Jogos como o “Sabes Quem Tu És?” podem ser especialmente úteis.

Além de permitirem explorar emoções através de perguntas, desafios e mímicas, criam um espaço seguro para refletir sobre situações reais. Quando a criança fala de algo que a frustrou, mas fá-lo dentro de um jogo, o tema torna-se mais acessível e menos ameaçador.

 

9. Dá o teu exemplo

És o espelho emocional da criança. Se te vês a reagir com frustração, mostra-lhe como estás a lidar com isso:
“Hoje fiquei muito frustrado porque perdi um ficheiro do computador. Estava mesmo irritado, mas depois fui dar uma volta, respirei fundo e consegui pensar numa solução.”
Estes momentos ensinam muito mais do que qualquer explicação teórica. A criança aprende observando — e tu és o seu maior professor.

 

10. Sê paciente e consistente

Desenvolver tolerância à frustração é um processo que demora anos. Não se trata de evitar birras, mas de dar ferramentas para que, com o tempo, a criança aprenda a lidar com elas.
Haverá momentos em que tudo corre bem… e outros em que parece que todo o trabalho foi por água abaixo. É normal. O mais importante é a tua presença constante e a repetição das estratégias com empatia.
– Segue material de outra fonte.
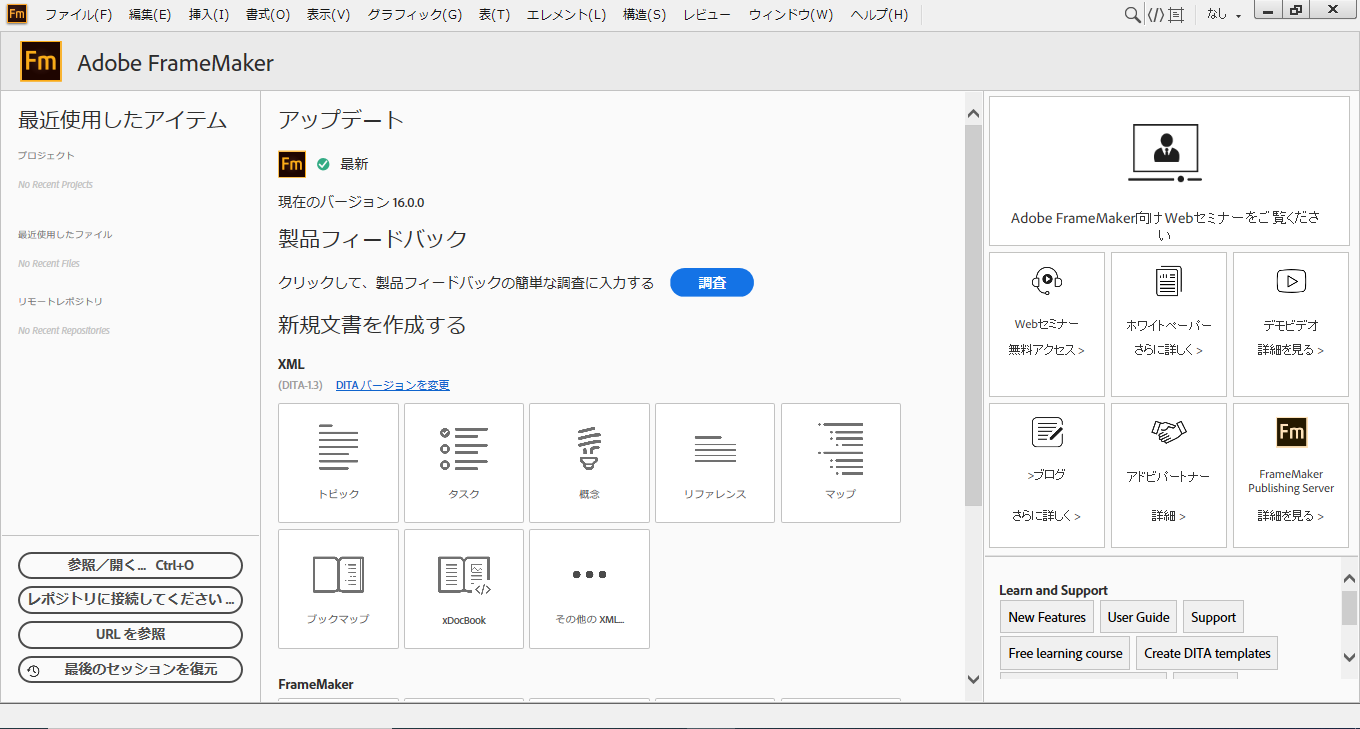Image resolution: width=1360 pixels, height=729 pixels.
Task: Click the 調査 feedback button
Action: [x=711, y=283]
Lembra-te: cada momento difícil é uma oportunidade de crescimento emocional, tanto para a criança como para ti.

 

Conclusão

 

Lidar com a frustração infantil não é tarefa fácil, mas é uma das mais importantes que podes assumir como educador ou cuidador. Ao ajudar uma criança a reconhecer, aceitar e regular a frustração, estás a construir as bases da resiliência, da empatia e da autoestima.

Mais do que evitar as lágrimas ou os gritos, o teu objetivo é ensinar-lhe que sentir frustração faz parte da vida e que há formas de lidar com isso. Com paciência, escuta e estratégias práticas, estarás a dar-lhe uma das competências mais valiosas para o presente e para o futuro.